* _Liste des consignes_
1: D'après l'extrait sur l'histoire de la Vallée d'Aoste, qu'est-ce qui explique la forte émigration qui débute à partir de 1880 ? Répondez en une à trois phrases.
2: Reformulez sous forme de liste le paragraphe de l'extrait sur l'histoire de la Vallée d'Aoste qui commence par « Le fascisme a essayé d'italianiser », en gardant ses faits principaux.
3: Poursuivez l'extrait sur l'histoire de la Vallée d'Aoste à partir de sa dernière phrase.

* _Extrait du texte_
^^^^
En 1777, selon le chanoine Pierre-Louis Vescoz, la culture de la pomme de terre est introduite dans la Vallée d’Aoste par le notaire Jean-François Frutaz qui la sème pour la première fois à Châtillon[6].

L’Église catholique, présente avec un clergé nombreux et des monastères, a une sensible influence traditionaliste et réactionnaire sur la population. Elle s'oppose aux mesures inspirées du « Despotisme éclairé » prises par Charles-Emmanuel III et de son fils et successeur Victor-Amédée III (suppression du Conseil des Commis, établissement du Cadastre sarde…). L’antique législation qui régissait le régime valdôtain est définitivement abolie après la publication à Aoste le 24 novembre 1770 des « Royales Constitutions ».

XIXe siècle

Au cours de la Révolution française, l’influence cléricale se maintient[7]. La vallée d’Aoste est d’abord occupée en 1796 puis annexée « de facto » et enfin « de jure » lorsque qu’elle est incluse dans le département de la Doire en 1802. Le Diocèse d’Aoste est même supprimé de 1803 à 1817.

Rétrocédée aux États de Savoie en 1814, la Vallée d’Aoste cherche à conserver ses traditions et spécificités linguistiques et culturelles à la suite de la cession de la Savoie à la France (1860), après la réalisation de l’Unité de l’Italie et la fondation en 1861 du Royaume d'Italie.

À partir de 1880 du fait de la natalité commence une forte émigration économique provisoire ou définitive vers la Suisse, la France puis les États-Unis qui se poursuivra jusque vers 1925.

La période fasciste

Le fascisme a essayé d’italianiser la Vallée d'Aoste, par la suppression des écoles de hameau, entièrement francophones, par l’instauration de l’usage exclusif de la langue italienne dans les bureaux judiciaires (arrêté royal du 15 octobre 1925, no 1796), par la suppression de l’enseignement du français (arrêté royal du 22 novembre 1925, no 2191), par l’italianisation des toponymes (ordonnance du 22 juillet 1939)[8] et la suppression des journaux français : le Duché d’Aoste, le Pays d’Aoste, la Patrie valdôtaine, et l’usage du français dans la presse. De plus, par l’arrêté royal no 1 du 2 janvier 1927, la Vallée d’Aoste devient la Provincia di Aosta, incluant aussi une partie du Canavais italophone.
^^^^
* _Données sources_
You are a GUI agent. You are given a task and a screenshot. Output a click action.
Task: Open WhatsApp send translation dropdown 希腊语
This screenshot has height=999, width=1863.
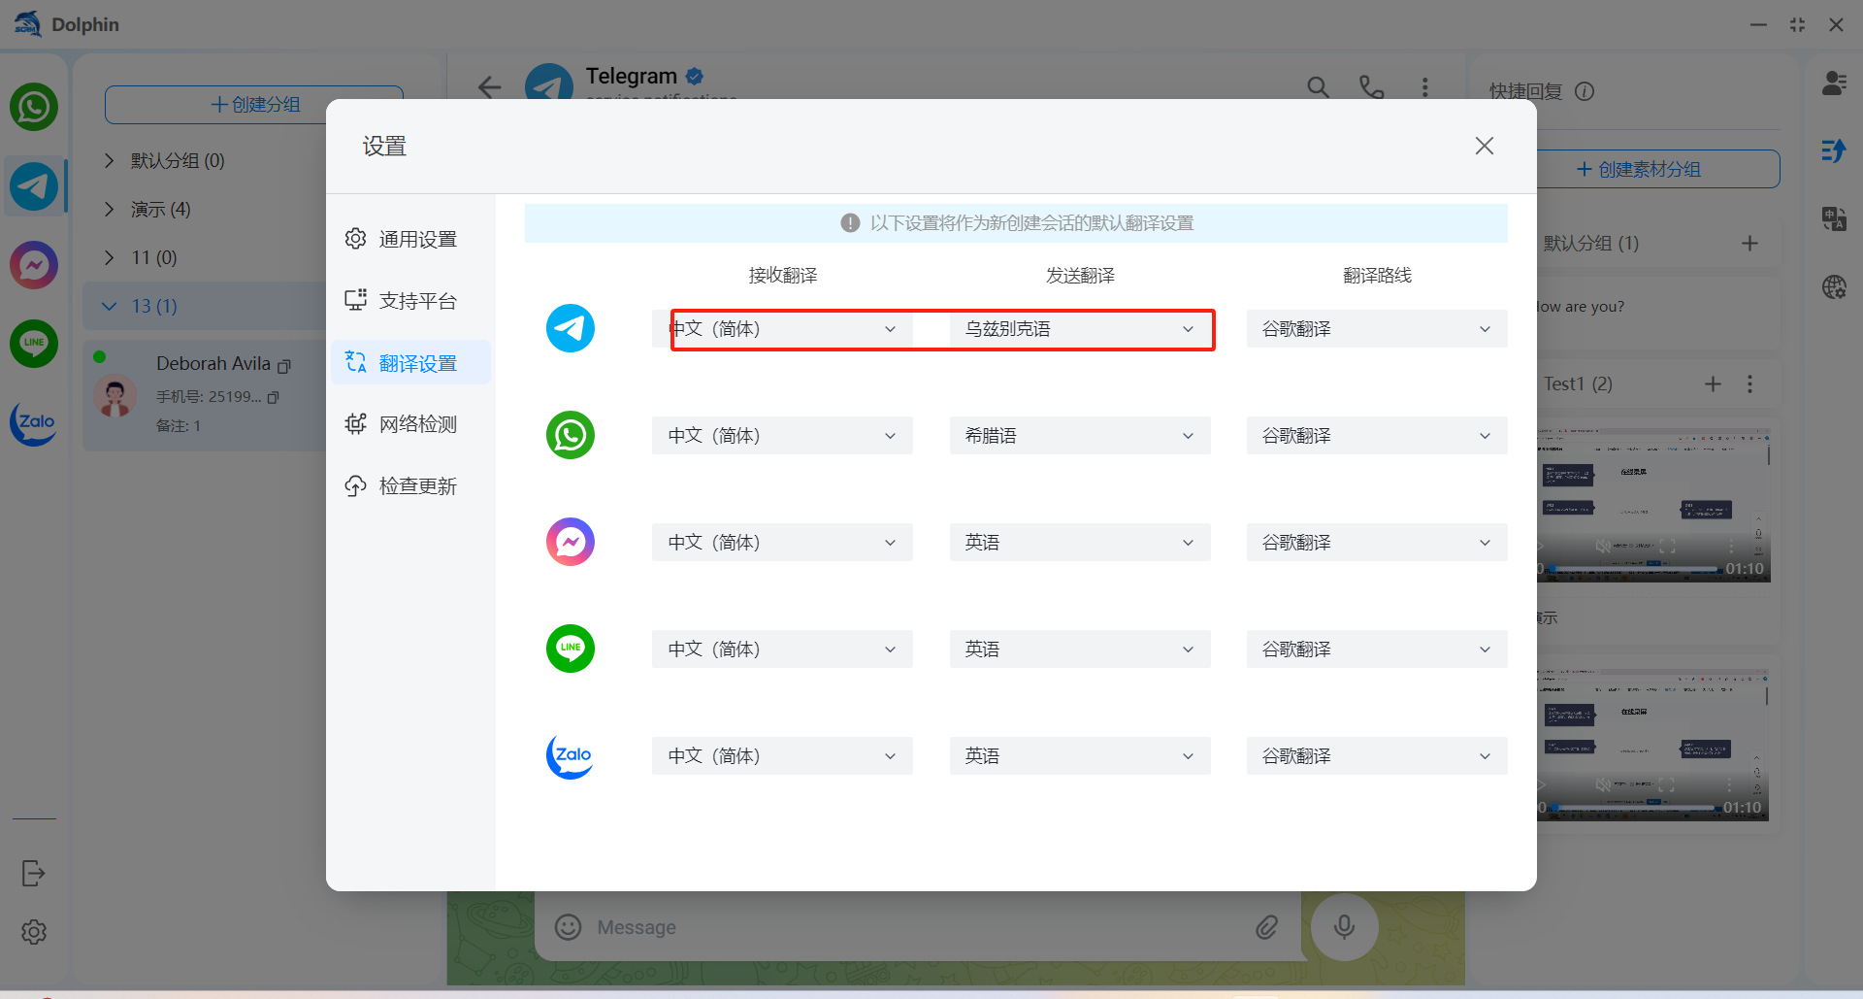[x=1079, y=436]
^^^^
* _Résultats de l'exercice_
1: La forte émigration économique, provisoire ou définitive, qui commence en 1880 s'explique par la natalité. Elle se dirige vers la Suisse, la France puis les États-Unis et se poursuit jusque vers 1925.

2:
Mesures prises par le fascisme pour italianiser la Vallée d'Aoste :
- suppression des écoles de hameau, entièrement francophones ;
- usage exclusif de l'italien dans les bureaux judiciaires (arrêté royal du 15 octobre 1925) ;
- suppression de l'enseignement du français (arrêté royal du 22 novembre 1925) ;
- italianisation des toponymes (ordonnance du 22 juillet 1939) ;
- suppression des journaux français (le Duché d'Aoste, le Pays d'Aoste, la Patrie valdôtaine) et de l'usage du français dans la presse ;
- transformation de la Vallée d'Aoste en Provincia di Aosta, incluant une partie du Canavais italophone (arrêté royal du 2 janvier 1927).

3:
Dans la région s’organise une société secrète pour la défense de l’identité valdôtaine et de l’usage de la langue française, la Ligue valdôtaine, dont le fondateur fut le docteur Anselme Réan, ainsi qu’une activité partisane qui aboutit à la déclaration de Chivasso, signé par les représentants des communautés alpines pour la défense de leur particularisme. Un membre de la résistance, Émile Chanoux, arrêté par la milice fasciste, meurt en prison la nuit du 18 au 19 mai 1944.

L’autonomie régionale

Frédéric Chabod, premier président du Conseil de la Vallée d’Aoste, obtient de la république italienne pour la région devenue autonome en 1945 la concession définitive du statut spécial, en 1948.

Pendant de nombreux siècles, la Vallée d’Aoste a vécu seulement d’agriculture et d’élevage. Avec la profusion de petites propriétés souvent insuffisantes à la subsistance des paysans, ceux-ci furent contraints de se déplacer en France ou en Suisse pour des travaux saisonniers ou émigrer définitivement jusqu'aux USA même.

Ce n’est qu’après la Seconde Guerre mondiale qu’on constate une inversion de la tendance démographique et économique, avec un développement touristique et industriel qui produit un phénomène immigratoire. Actuellement la région, qui a une population de 123 978 habitants dont 4 976 étrangers, a un revenu parmi les plus élevés d’Italie[9].

Chronologie détaillée

Notes et références

  1. Statuts de la région autonome Vallée d'Aoste, titre VIe
  2. Selon l’Abbé Henry Histoire de la Vallée d’Aoste ; page 49. Imprimerie Marguerettaz Aoste réédition de 1967 : lors d’un traité de paix conclu en 575 avec les Lombards, Gontran roi des Francs de Bourgogne obtient les vallées d’Aoste, de l’Orco, de Lanzo et le Val de Suse ainsi qu’un tribut annuel de 12 000 sous d’or.
  3. Tersilla Gatto Chanu et Augusta Vittoria Cerutti : Storia insolita della Valle d'Aosta, Newton et Compton éditeurs, Rome 2004.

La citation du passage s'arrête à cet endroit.